→ Task data
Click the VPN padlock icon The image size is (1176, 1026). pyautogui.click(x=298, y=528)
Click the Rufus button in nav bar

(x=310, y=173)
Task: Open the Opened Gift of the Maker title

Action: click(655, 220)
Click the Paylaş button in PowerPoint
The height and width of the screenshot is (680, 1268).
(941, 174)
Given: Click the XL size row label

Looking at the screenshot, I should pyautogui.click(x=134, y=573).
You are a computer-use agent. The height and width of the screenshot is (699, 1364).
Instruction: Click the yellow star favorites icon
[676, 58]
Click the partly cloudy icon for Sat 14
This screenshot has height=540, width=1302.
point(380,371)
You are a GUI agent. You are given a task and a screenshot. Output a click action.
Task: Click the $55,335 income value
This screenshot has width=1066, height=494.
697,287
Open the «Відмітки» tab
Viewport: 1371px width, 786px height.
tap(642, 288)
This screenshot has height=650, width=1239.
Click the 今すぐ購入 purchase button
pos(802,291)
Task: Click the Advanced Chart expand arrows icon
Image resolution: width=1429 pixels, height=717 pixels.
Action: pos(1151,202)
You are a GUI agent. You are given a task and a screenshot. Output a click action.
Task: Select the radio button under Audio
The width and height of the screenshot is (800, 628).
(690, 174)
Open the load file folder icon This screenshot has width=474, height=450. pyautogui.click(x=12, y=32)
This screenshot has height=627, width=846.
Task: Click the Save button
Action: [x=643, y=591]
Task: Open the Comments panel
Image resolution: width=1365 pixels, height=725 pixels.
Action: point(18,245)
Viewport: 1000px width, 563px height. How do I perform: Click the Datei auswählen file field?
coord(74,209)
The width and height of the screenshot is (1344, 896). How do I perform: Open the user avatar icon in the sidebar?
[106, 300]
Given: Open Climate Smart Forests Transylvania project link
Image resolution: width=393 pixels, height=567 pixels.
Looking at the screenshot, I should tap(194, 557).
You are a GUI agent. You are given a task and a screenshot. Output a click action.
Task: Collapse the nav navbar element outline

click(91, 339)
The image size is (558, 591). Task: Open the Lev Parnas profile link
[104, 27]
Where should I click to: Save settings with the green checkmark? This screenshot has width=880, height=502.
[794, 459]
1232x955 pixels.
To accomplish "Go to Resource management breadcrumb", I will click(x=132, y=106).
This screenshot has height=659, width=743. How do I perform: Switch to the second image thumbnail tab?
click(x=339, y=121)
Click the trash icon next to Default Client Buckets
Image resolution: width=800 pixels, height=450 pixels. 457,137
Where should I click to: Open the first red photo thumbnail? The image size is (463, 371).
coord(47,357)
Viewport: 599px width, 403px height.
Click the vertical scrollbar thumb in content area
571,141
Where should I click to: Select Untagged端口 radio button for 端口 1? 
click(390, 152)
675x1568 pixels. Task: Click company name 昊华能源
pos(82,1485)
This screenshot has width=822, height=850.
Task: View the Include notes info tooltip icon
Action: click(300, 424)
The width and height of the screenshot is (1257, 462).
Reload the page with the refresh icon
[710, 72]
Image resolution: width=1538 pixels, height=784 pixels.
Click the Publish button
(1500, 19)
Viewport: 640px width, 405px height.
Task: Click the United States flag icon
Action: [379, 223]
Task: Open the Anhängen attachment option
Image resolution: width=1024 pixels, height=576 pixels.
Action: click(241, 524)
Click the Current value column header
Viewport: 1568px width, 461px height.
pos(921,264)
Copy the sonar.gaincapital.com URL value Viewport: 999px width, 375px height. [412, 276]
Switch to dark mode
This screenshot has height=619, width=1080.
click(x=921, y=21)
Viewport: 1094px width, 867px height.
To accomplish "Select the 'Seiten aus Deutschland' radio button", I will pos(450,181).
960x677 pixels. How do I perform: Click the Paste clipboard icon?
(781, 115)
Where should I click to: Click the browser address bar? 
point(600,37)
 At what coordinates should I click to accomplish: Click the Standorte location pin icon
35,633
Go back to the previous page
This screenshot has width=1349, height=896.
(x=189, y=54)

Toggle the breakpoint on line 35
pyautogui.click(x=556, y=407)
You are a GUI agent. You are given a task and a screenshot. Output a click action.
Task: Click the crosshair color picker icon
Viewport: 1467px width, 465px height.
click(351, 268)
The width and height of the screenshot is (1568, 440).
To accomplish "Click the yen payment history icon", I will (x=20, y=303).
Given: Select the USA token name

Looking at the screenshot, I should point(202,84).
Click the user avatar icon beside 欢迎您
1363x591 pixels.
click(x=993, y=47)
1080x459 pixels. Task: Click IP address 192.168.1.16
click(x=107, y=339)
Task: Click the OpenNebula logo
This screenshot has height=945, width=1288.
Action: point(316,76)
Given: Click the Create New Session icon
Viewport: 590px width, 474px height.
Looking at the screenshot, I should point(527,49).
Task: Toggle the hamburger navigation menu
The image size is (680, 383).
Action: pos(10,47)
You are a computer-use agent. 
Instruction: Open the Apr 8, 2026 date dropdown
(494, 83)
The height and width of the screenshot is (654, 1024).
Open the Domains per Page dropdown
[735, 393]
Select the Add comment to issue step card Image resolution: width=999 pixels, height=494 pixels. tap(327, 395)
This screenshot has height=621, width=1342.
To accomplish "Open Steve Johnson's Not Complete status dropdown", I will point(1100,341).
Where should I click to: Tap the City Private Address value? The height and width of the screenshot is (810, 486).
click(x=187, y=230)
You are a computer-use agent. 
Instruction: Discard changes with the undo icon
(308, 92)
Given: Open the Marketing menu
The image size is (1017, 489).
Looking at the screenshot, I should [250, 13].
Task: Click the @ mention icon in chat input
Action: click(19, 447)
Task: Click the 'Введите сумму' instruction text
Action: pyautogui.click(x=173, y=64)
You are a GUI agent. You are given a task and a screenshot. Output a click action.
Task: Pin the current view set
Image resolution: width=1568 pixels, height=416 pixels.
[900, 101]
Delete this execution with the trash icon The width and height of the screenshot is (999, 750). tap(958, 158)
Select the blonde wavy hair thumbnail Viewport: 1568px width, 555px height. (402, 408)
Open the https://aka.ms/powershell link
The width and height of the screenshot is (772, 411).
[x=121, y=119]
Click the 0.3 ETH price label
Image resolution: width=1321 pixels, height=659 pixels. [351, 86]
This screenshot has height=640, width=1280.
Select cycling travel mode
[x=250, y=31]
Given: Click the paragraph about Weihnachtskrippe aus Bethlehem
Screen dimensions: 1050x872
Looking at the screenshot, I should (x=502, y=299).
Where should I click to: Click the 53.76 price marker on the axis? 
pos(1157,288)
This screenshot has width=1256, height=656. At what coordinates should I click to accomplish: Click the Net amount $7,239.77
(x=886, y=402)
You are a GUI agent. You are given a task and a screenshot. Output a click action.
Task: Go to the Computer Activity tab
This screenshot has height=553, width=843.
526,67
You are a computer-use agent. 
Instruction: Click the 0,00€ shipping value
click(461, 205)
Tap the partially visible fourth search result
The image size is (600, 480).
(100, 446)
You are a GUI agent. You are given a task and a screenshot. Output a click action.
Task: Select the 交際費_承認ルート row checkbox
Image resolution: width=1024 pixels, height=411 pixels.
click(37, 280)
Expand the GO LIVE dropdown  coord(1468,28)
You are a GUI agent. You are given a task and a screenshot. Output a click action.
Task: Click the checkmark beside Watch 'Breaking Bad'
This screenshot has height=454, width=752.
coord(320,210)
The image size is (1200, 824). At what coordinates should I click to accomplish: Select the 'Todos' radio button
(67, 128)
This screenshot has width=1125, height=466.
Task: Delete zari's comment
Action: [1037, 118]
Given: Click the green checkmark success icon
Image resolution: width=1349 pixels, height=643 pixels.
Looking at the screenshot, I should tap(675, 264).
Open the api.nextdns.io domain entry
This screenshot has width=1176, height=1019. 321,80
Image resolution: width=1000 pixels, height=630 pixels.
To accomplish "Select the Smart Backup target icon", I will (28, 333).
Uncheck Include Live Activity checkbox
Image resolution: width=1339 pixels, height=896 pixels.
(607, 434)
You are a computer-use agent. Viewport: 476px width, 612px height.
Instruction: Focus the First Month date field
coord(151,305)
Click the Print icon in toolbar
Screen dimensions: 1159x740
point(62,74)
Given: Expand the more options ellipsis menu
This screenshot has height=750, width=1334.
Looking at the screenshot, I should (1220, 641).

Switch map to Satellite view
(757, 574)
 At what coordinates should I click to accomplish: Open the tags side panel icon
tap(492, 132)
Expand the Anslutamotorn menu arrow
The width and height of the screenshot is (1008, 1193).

→ Problem
Copy out each line of the data that includes the string "Activity".

→ Reply
Task: Go to the Computer Activity tab
Uncheck Include Live Activity checkbox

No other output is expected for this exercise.